Он потянулся к громкоговорительной трубе, чтобы отдать Ухарю необходимые распоряжения, но в последний момент передумал. Стенки запасника, отделявшие кабину управления от людского отсека, где находился сейчас весь народ (кроме обслужников в котельной), были довольно тонкими, и его голос, усиленный трубой, мог разбудить спящих. А ему совсем не хотелось поднимать тревогу раньше времени, особенно в…
Бова бросил взгляд на стеклянный колпак клепсидры, прикреплённый к борту справа от приборной доски: сонная ящерка, плававшая внутри в прозрачной водице, почуяв человеческое внимание, лениво шевельнула хвостом и ткнулась мордочкой в метку, соответствующую текущему часу.
«Особенно в два часа после полуночи», – определил время настоятель.

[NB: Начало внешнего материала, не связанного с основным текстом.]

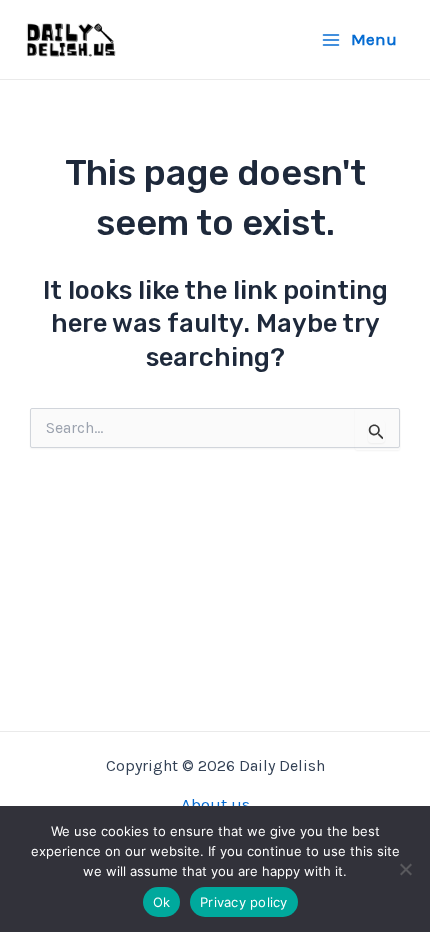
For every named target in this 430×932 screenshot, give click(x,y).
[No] (405, 869)
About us (215, 804)
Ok (162, 902)
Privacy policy (244, 902)
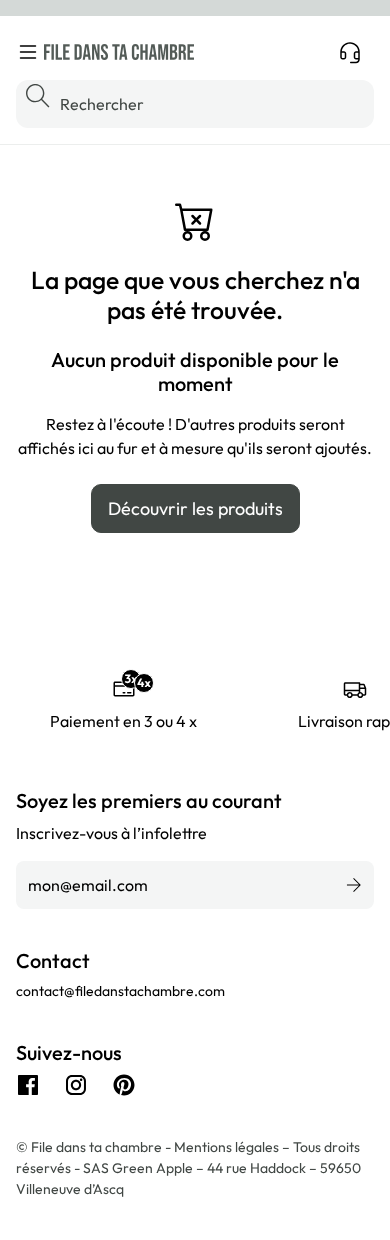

Он порывисто поднялся с насиженного местечка, подошёл к своему сменщику, дремавшему в запасном кресле, что находилось позади водильного, и потряс за плечо. Наверное, Косьме Тихому снился какой-то скверный сон, иначе как объяснить, что он так заполошно вскинулся, до предела округлив свои обычно узкие манговские глаза:
– А? Что? Потоп? Пожар? Падаем?
– Цыц, Косьма, беду накличешь, – строго осадил его Бова. – Пока только буря, включи-выключи. Посиди здесь за меня, а я к Ухарю наведаюсь. Ежели что, сразу зови. Всё понял?
– Ага.
Манг протёр глаза узкими ладонями и шустро слинял к водильному креслу, в котором завсегда готов был посидеть с пребольшим удовольствием, так как место ему это доставалось чрезвычайно редко – настоятель предпочитал управлять своим Дирижоплем сам.
Бова же прошёл в запасник и, откинув люк в полу, по лестнице спустился на нижнюю палубу. В лицо дохнуло жарким теплом, словно он с улицы шагнул в хорошо натопленный дом. Ухарь попался на глаза сразу же – столь громадного детину, рядом с которым даже Бова, сам мужик рослый, ощущал себя мелким и невзрачным, просто невозможно было не заметить, где бы он ни оказался. Махинист сидел за столом, лениво наблюдая за работой Пивеня, который в данный момент, с мокрым от пота лицом, сноровисто подкидывал в ненасытный зев топки горюч-камень, выгребая его совковой лопатой – из объёмистого ларя. Ларь для облегчения работы был придвинут поближе к стальной переборке, за которой располагался движитель. Жаркие языки пламени, вырываясь из распахнутой дверцы топки яркими всполохами света, лихорадочно метались по всей котельной – стенам, потолку, мебели, – придавая ей вид какой-то потусторонней мастерской, а сама топка издавала могучий гул, от которого мелко вибрировало всё помещение. Солидно кивнув Ухарю, Бова подсел на свободный табурет к столу.